Shutout loss 'a tough one to swallow' for O's

April 21st, 2021

The Orioles’ improved bullpen has stood out as a bright spot so far in 2021, as it has helped keep them in more close games than in years past. Tight scores put added focus on some of the game’s finer points, a la baserunning and defense. It’s in that latter category that the O’s are still seeking better results.

The latest example came Wednesday, when a fundamental lapse was at the heart of their 3-0 loss to the Marlins at loanDepot park.

Looking to preserve a scoreless tie in the fifth inning, Bruce Zimmermann gave way to Maikel Franco charging in from third to field Trevor Rogers’ sacrifice bunt, which advanced Sandy León to second. But nobody backed up third, and the slow-footed León, seeing the base vacated, took it successfully. Zimmermann then came within one pitch of escaping the jam before allowing Jesús Aguilar’s go-ahead two-run double; four innings later, it stood as the game-winner.

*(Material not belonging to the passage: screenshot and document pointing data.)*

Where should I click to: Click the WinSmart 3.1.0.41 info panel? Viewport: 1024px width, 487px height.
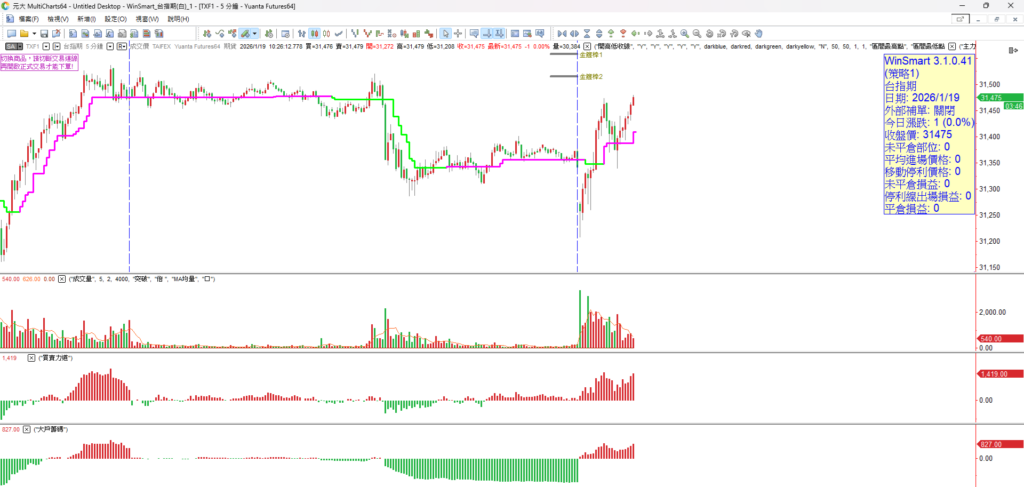coord(925,134)
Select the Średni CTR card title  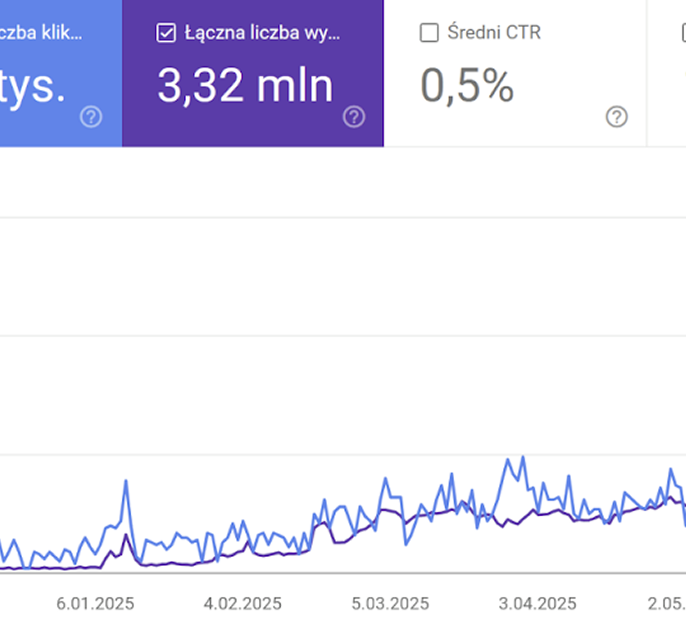(494, 33)
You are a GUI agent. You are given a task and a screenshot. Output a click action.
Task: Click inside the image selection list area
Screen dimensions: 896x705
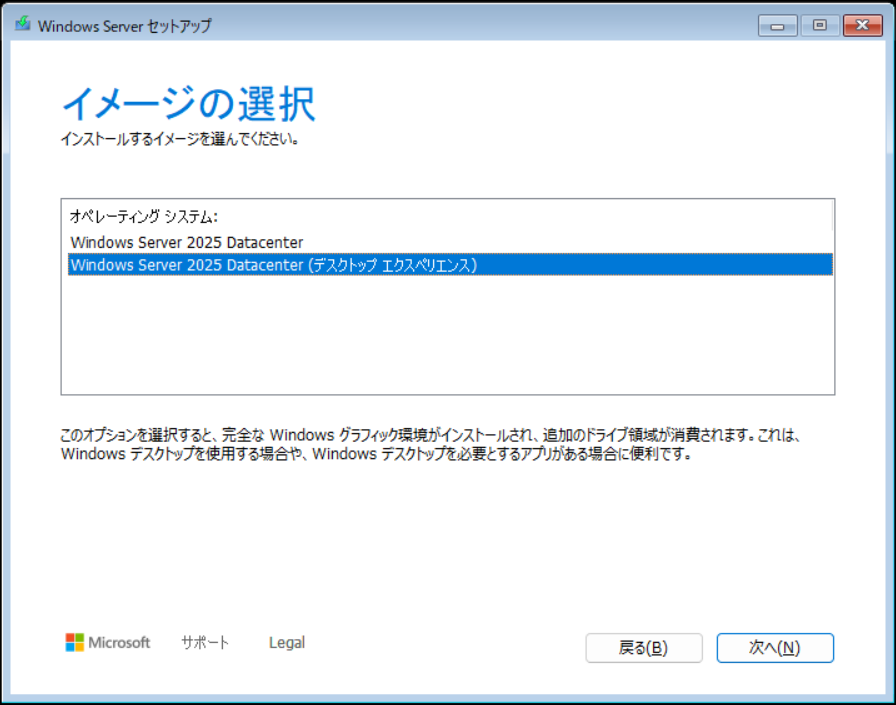[448, 330]
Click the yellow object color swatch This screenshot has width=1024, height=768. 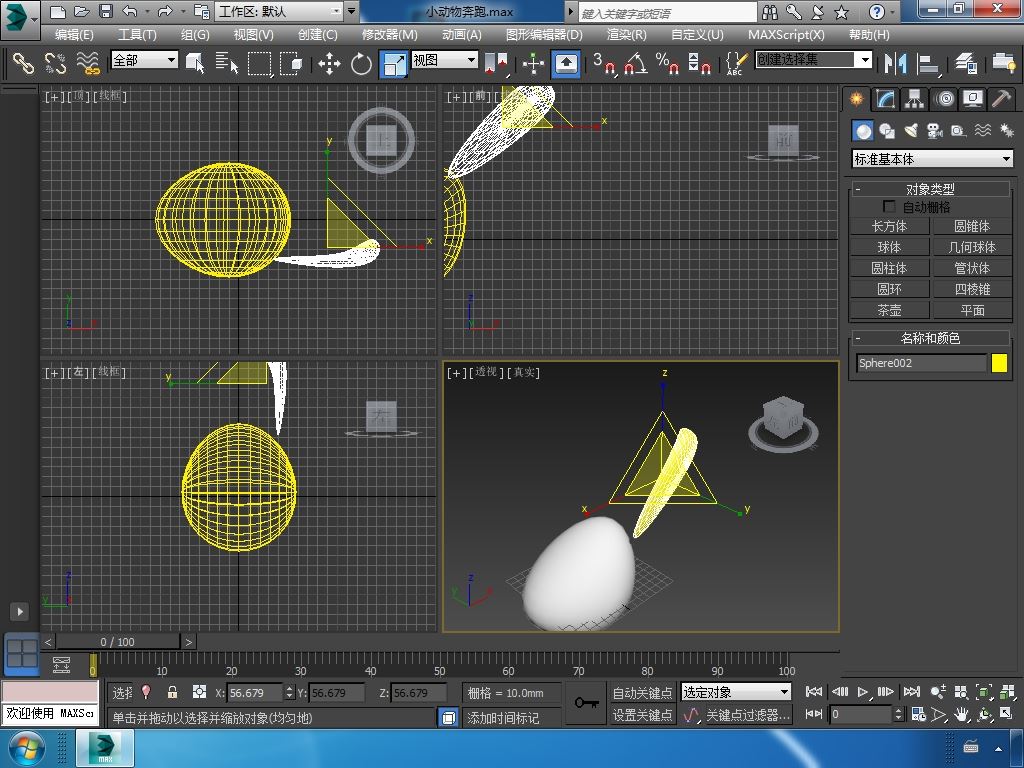999,363
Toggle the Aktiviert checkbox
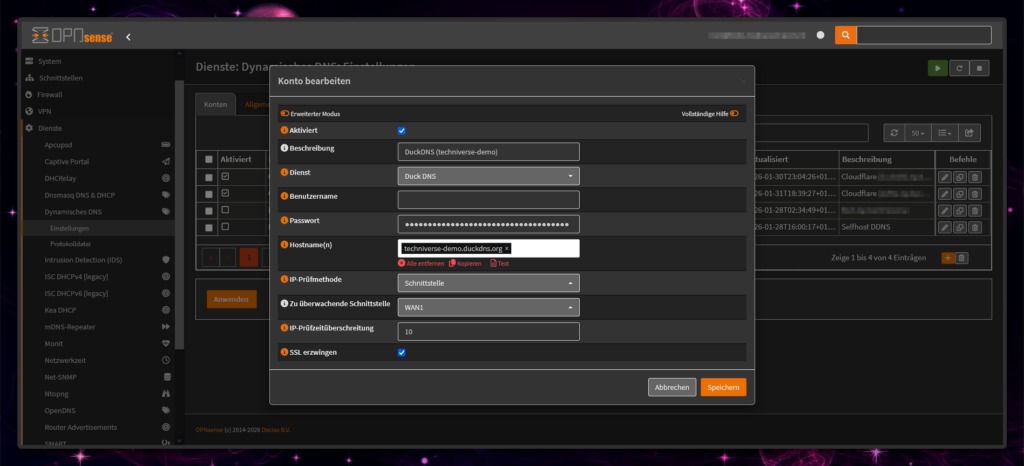 pyautogui.click(x=402, y=131)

“You can’t deny it changed the entire integrity of that inning,” said Zimmermann, who fell to 1-2 with a 4.57 ERA in four starts. “It’s been a while since we had to run those bunt plays and that’s completely on me having to be at third base. It definitely would’ve made it a lot easier having that guy on second base.”

Said León: “On that bunt, my first goal is to get to second base. I’m not fast. When I saw the bunt was to third and I saw [shortstop Freddy] Galvis on second base, I was like, ‘No one’s on third.’ So I took my chances.”

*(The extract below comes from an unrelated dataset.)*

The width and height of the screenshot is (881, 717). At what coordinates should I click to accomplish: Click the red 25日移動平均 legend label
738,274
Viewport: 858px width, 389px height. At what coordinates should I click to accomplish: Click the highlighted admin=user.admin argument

Recalling the play postgame, manager Brandon Hyde called it catcher Pedro Severino’s responsibility to back up third when the third baseman is drawn in as Franco was on the play. Zimmermann blamed himself, also noting how Aguilar’s hit would’ve scored León from second regardless. Either way, the O’s did little to help themselves recover, mustering just four hits against Rogers and two relievers. They were shut out for the second time in three games. Severino was not made available postgame to discuss the play.

“What lost us the game is that we didn’t score,” Hyde said. “We lost two games on the road trip and were shut out on both.”

But the snafu highlighted the difference between the O's and some other rebuilding teams they’ve matched up with in the early going, and it was reflective of the types of fundamental mistakes that have plagued their rebuild for several years. The kind that aren’t always measurable, yet have persisted while other parts of the roster showed progress.

Last week, the Orioles lost three of four to the Mariners by a combined four runs, due in large part to Seattle’s superior infield defense. A half-inning after Aguliar’s go-ahead hit, the Marlins benefited from Miguel Rojas’ diving play on Austin Hays to keep a leadoff man off base. Hays was also thrown out trying to stretch a single in the third, another little thing that, by the time the O's boarded their flight back to Baltimore, loomed large.

Miami leads MLB in infield Outs Above Average, while the Mariners entered play ranked third. The Orioles are 23rd in OAA and 25th in infield runs prevented, also ranking in MLB’s bottom third in the outfield versions of both metrics.

“It’s a tough one to swallow,” Zimmermann said. “I really wanted to get out of that, but I should’ve made a better pitch.”